Transcribe word for word each line from the one containing "Click the ETHUSD symbol price label" to the final line of the data, both included. Skip the pictures.

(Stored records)
+---+

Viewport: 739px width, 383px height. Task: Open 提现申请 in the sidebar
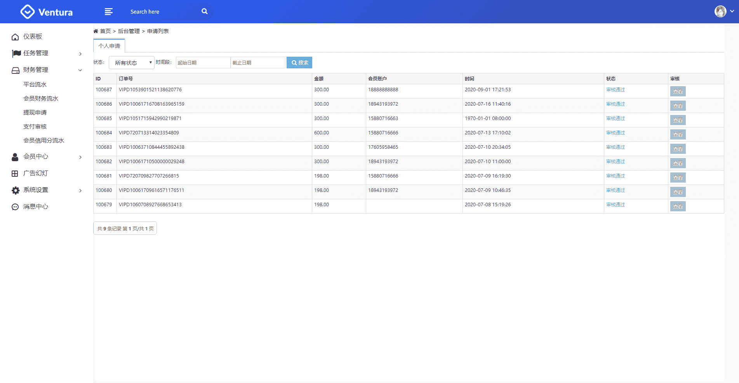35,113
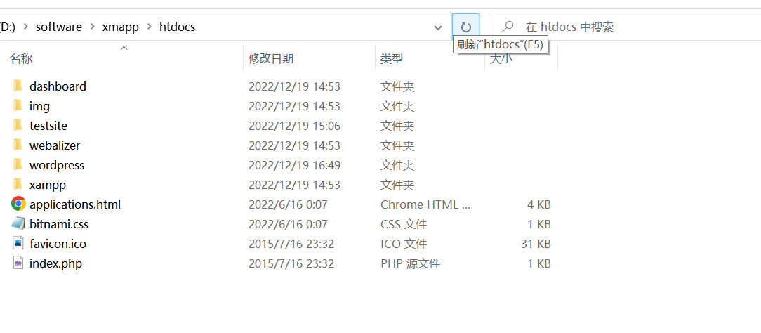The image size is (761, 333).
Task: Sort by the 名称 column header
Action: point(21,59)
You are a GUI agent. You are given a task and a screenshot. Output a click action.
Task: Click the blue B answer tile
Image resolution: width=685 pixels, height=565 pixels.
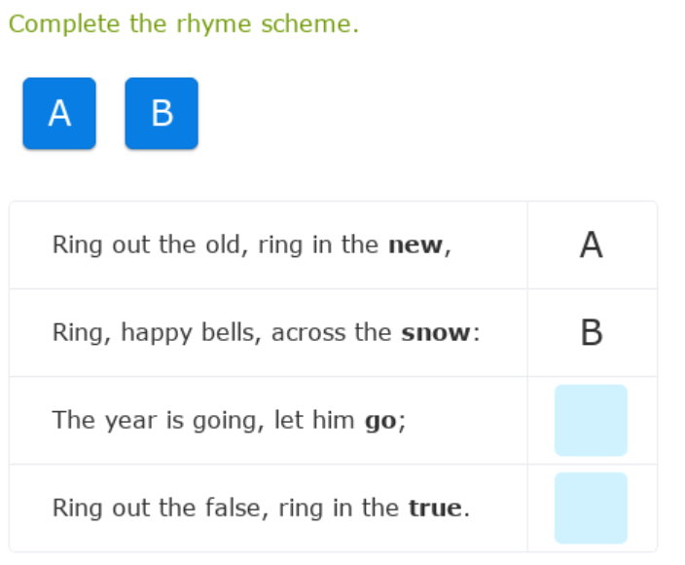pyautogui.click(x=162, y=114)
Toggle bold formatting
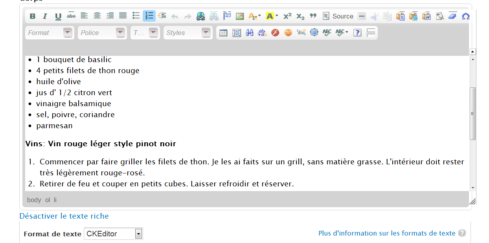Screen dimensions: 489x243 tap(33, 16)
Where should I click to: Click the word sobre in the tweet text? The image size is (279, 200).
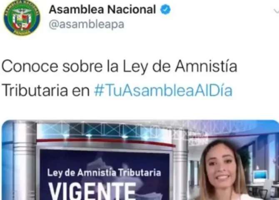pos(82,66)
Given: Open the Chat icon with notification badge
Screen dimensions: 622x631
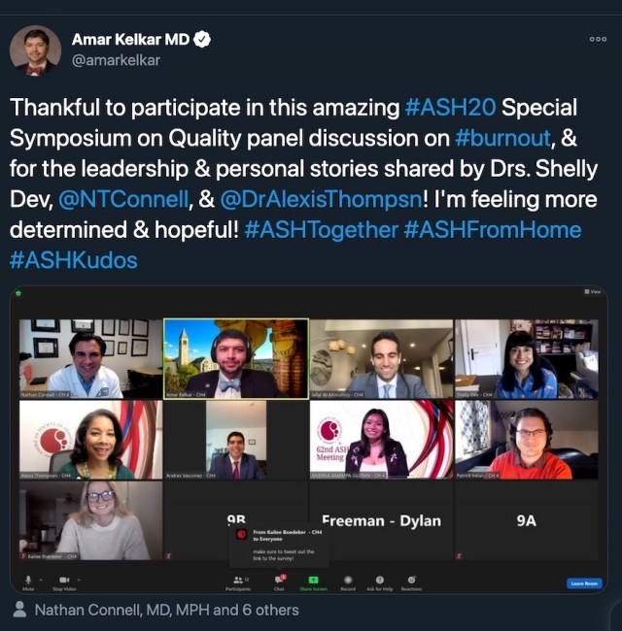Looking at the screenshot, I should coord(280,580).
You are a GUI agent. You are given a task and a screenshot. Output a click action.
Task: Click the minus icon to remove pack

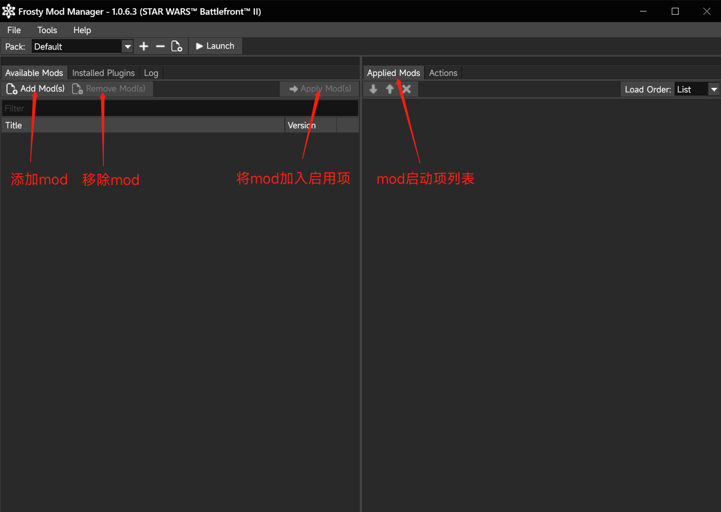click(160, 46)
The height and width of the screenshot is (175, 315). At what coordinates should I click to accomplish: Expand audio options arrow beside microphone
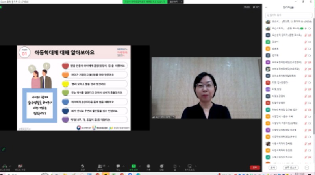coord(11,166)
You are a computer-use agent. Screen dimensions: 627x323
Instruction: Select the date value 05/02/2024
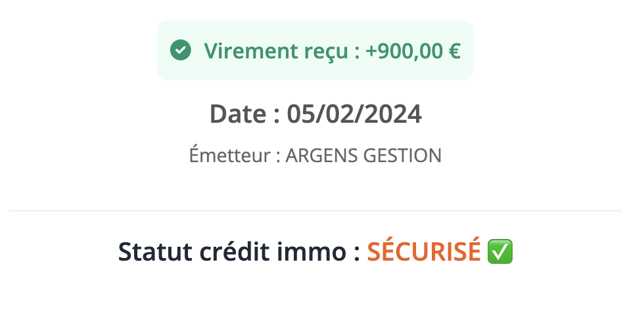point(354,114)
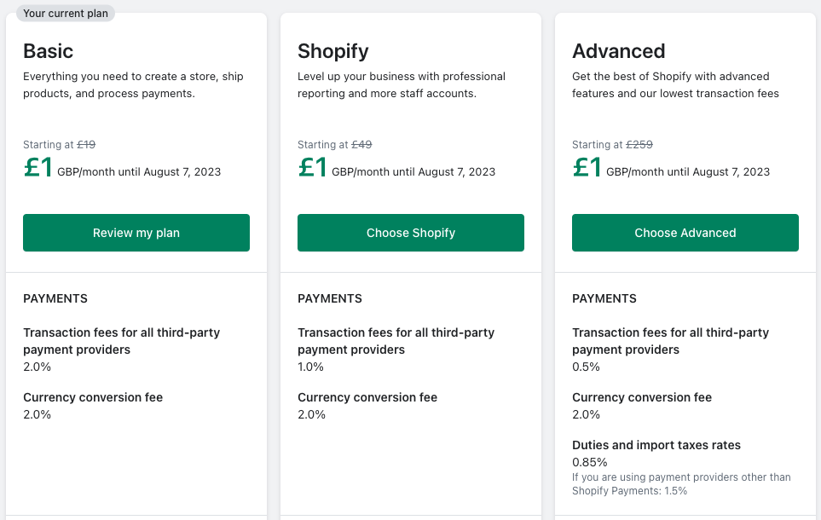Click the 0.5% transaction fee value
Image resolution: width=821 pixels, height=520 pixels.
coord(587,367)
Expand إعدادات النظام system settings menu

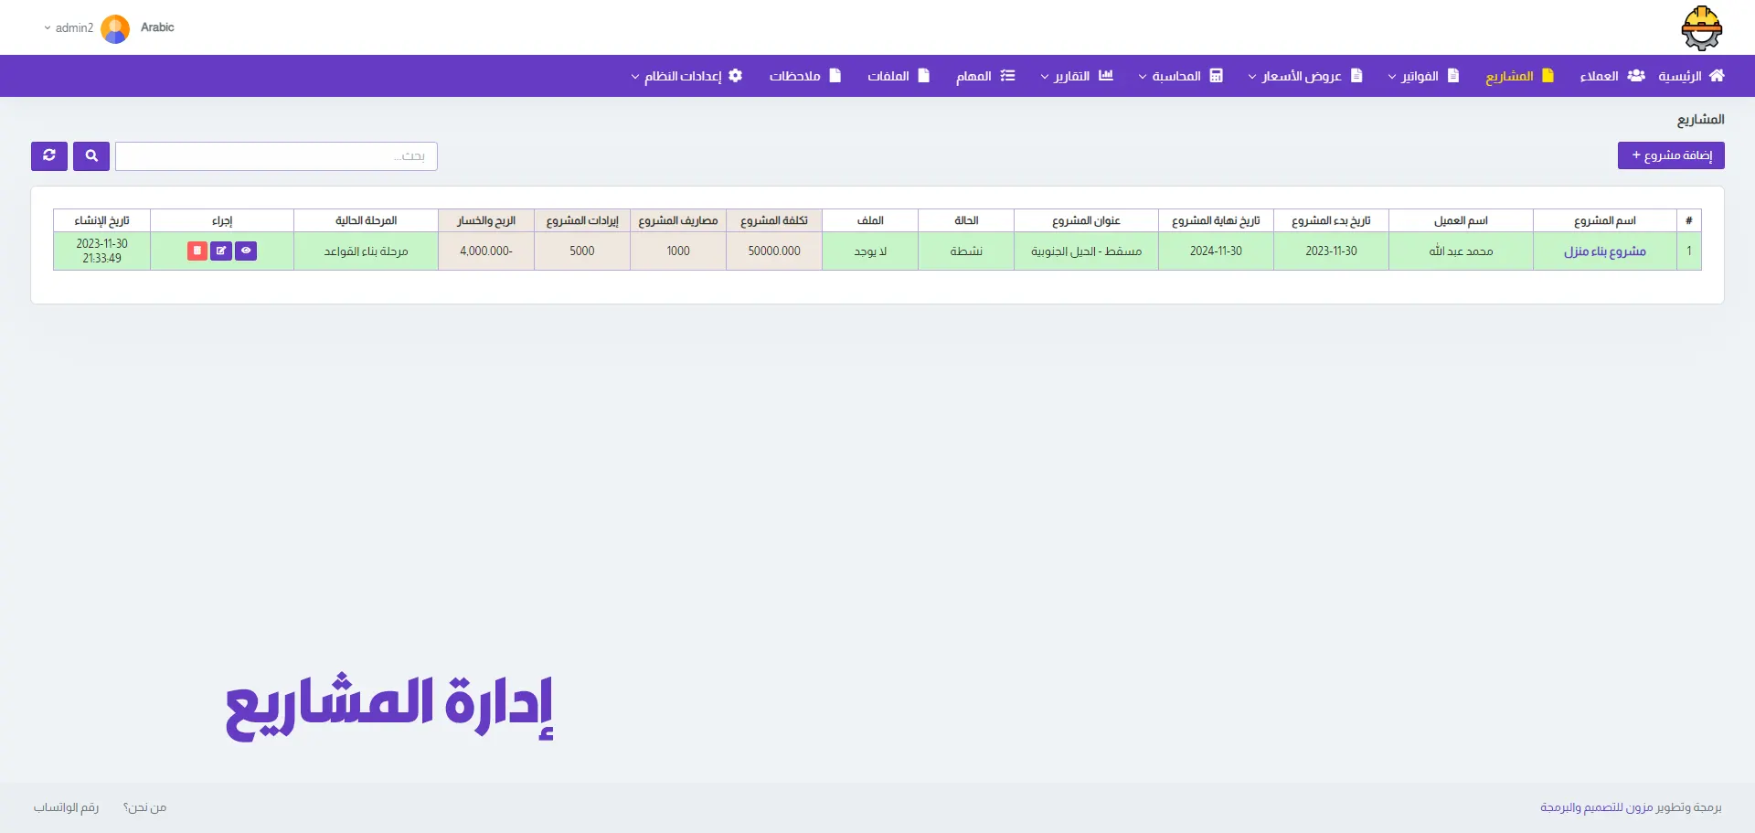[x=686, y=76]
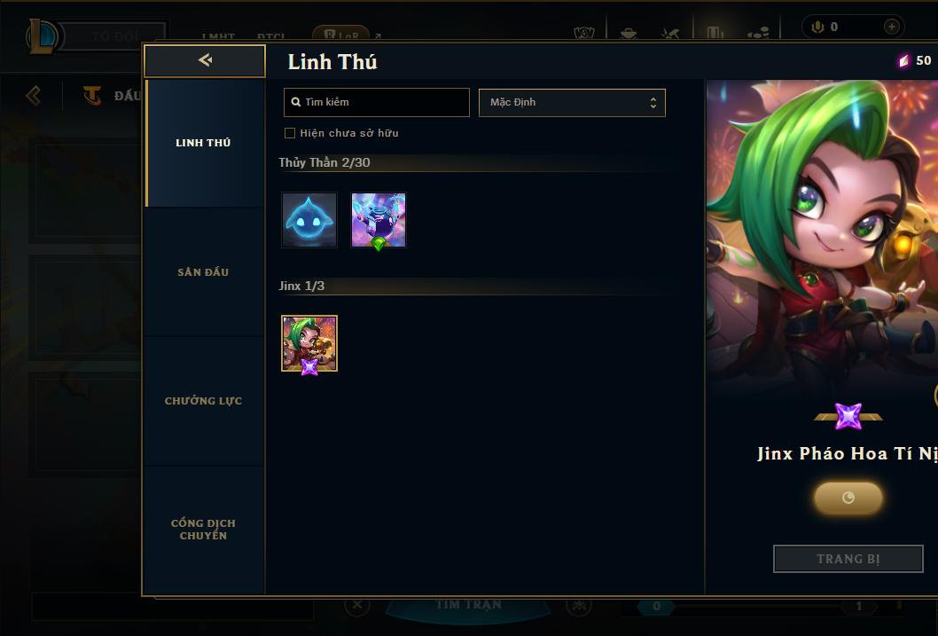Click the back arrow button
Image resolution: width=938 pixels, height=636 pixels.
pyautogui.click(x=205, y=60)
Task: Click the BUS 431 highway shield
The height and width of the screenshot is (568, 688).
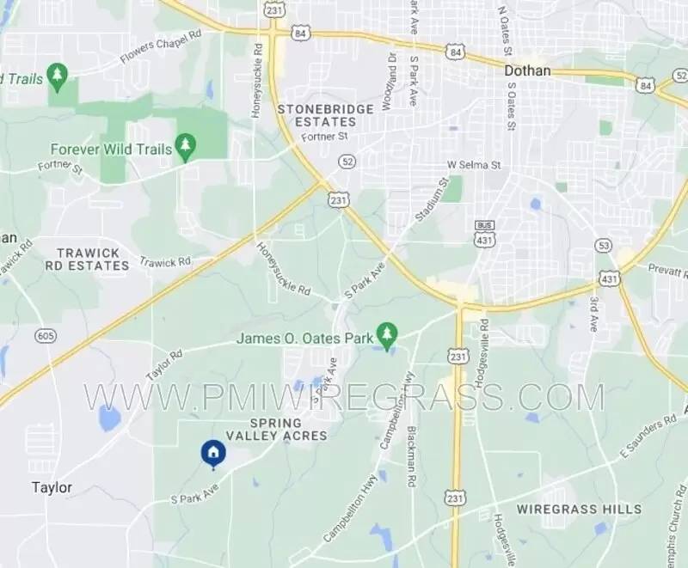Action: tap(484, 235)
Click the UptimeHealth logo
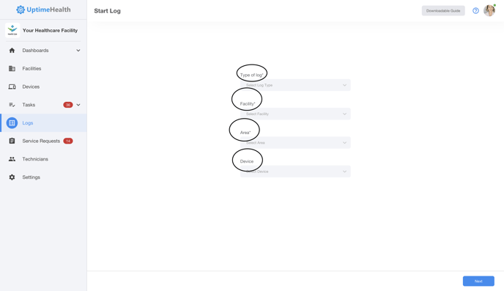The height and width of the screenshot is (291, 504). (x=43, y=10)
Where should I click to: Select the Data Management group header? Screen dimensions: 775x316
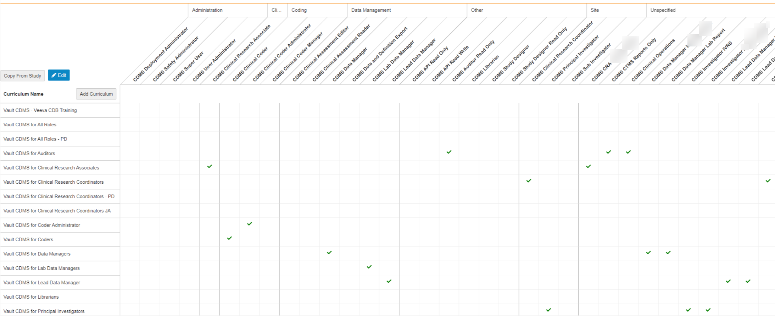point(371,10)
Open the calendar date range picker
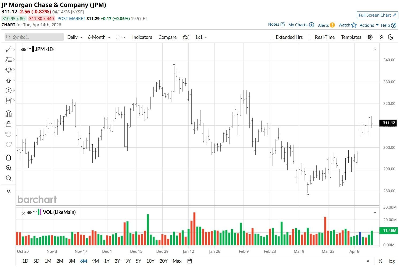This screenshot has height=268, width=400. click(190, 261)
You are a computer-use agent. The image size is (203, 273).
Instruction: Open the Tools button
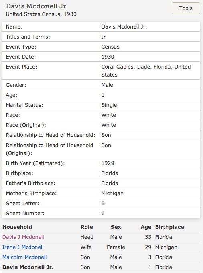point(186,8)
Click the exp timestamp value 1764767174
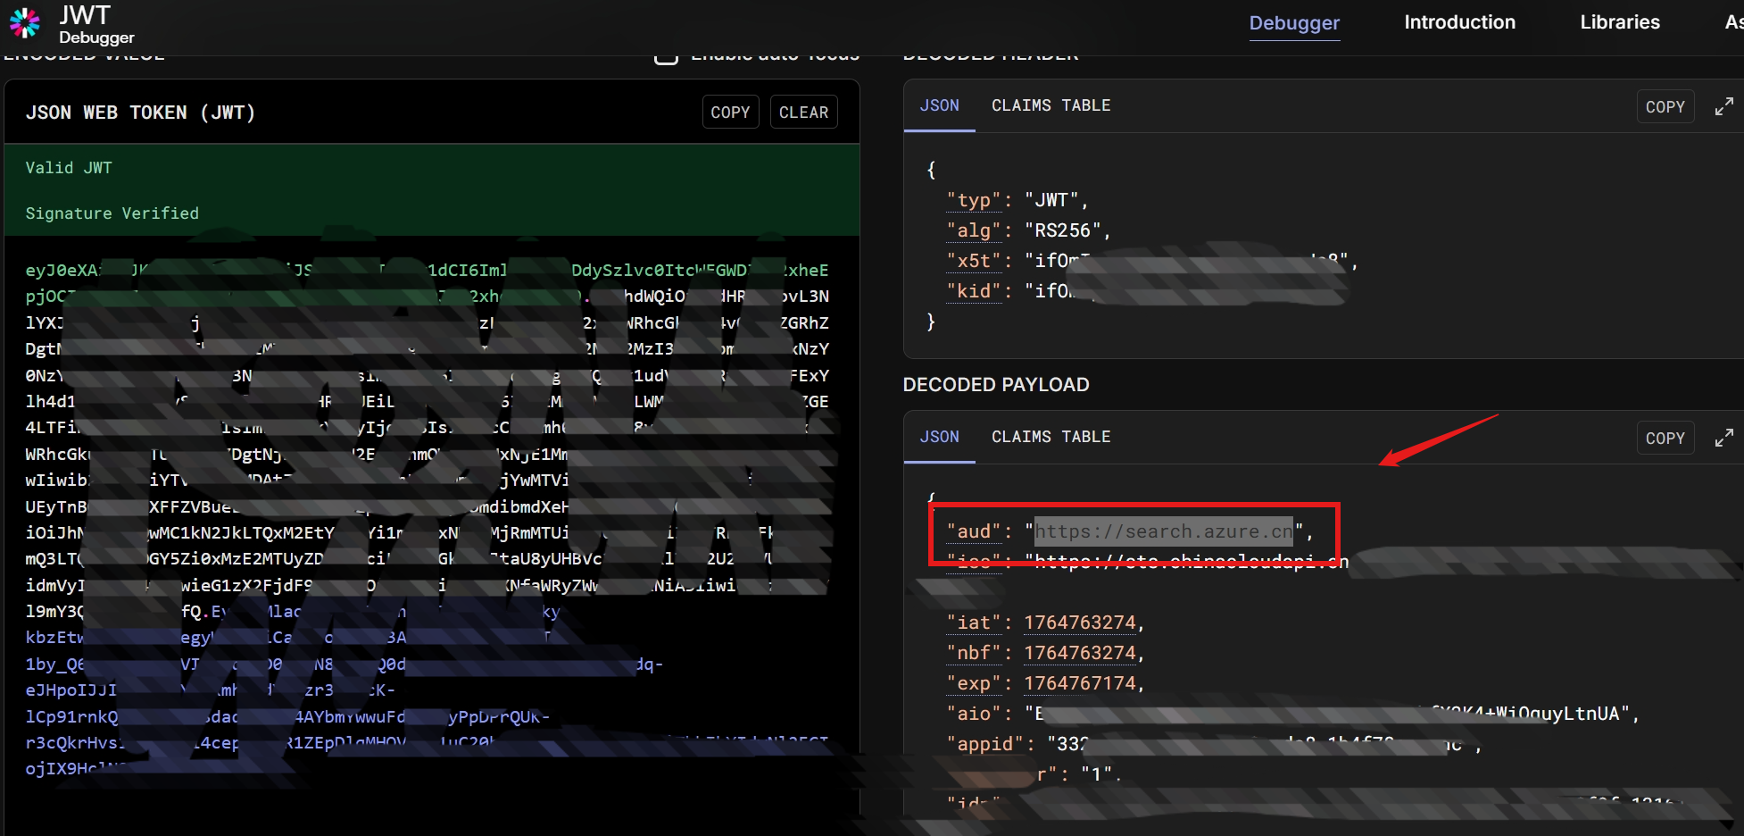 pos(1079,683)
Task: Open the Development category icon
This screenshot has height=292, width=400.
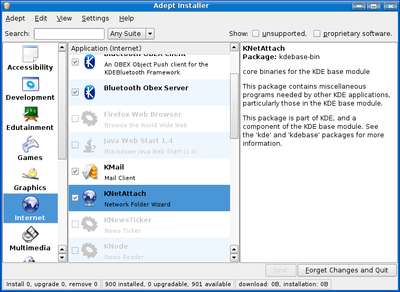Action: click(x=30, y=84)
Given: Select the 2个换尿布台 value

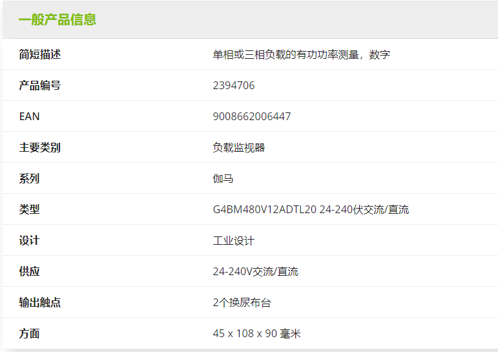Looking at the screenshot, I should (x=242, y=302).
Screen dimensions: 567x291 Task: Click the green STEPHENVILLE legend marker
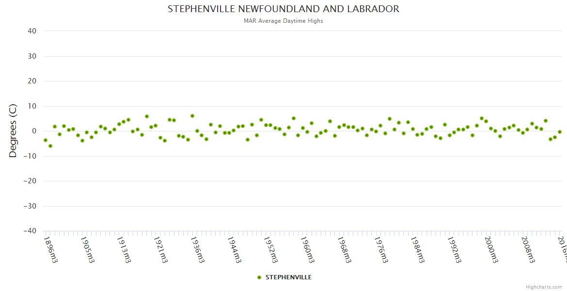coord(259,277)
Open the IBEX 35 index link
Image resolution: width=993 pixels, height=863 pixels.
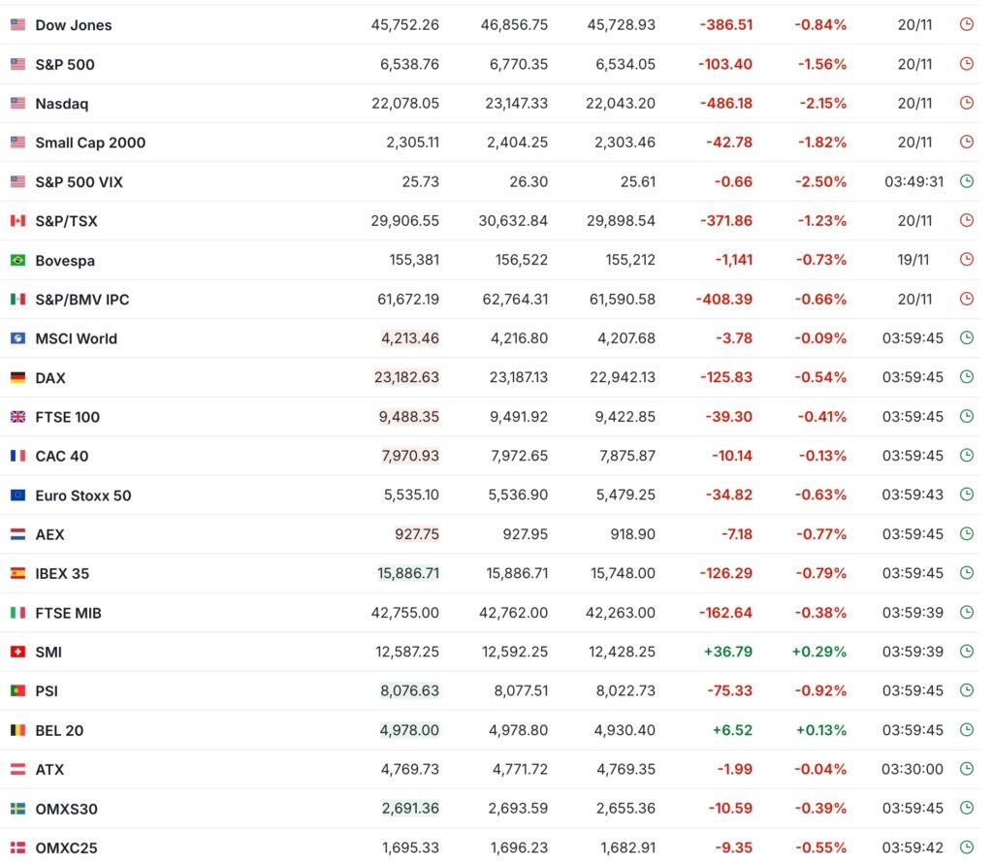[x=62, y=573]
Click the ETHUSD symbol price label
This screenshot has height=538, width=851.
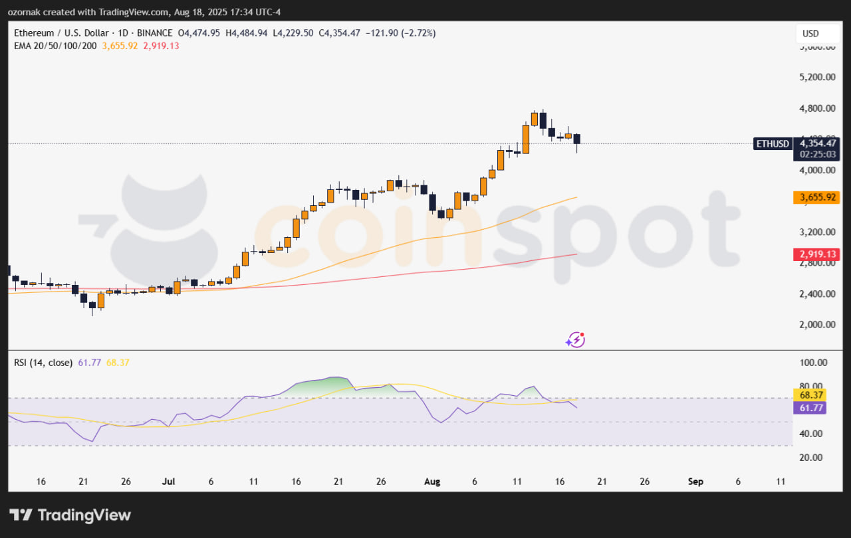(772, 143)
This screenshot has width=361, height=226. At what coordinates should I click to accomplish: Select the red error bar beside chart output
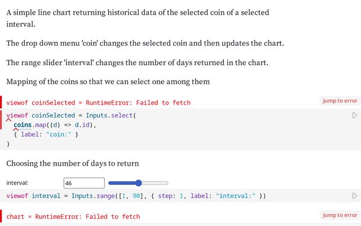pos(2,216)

+---+

▸ **Problem solution**:
Click the ETHUSD symbol price label
This screenshot has height=538, width=851.
(772, 143)
This screenshot has width=361, height=226. At what coordinates should I click to accomplish: Select the red error bar beside chart output
pos(2,216)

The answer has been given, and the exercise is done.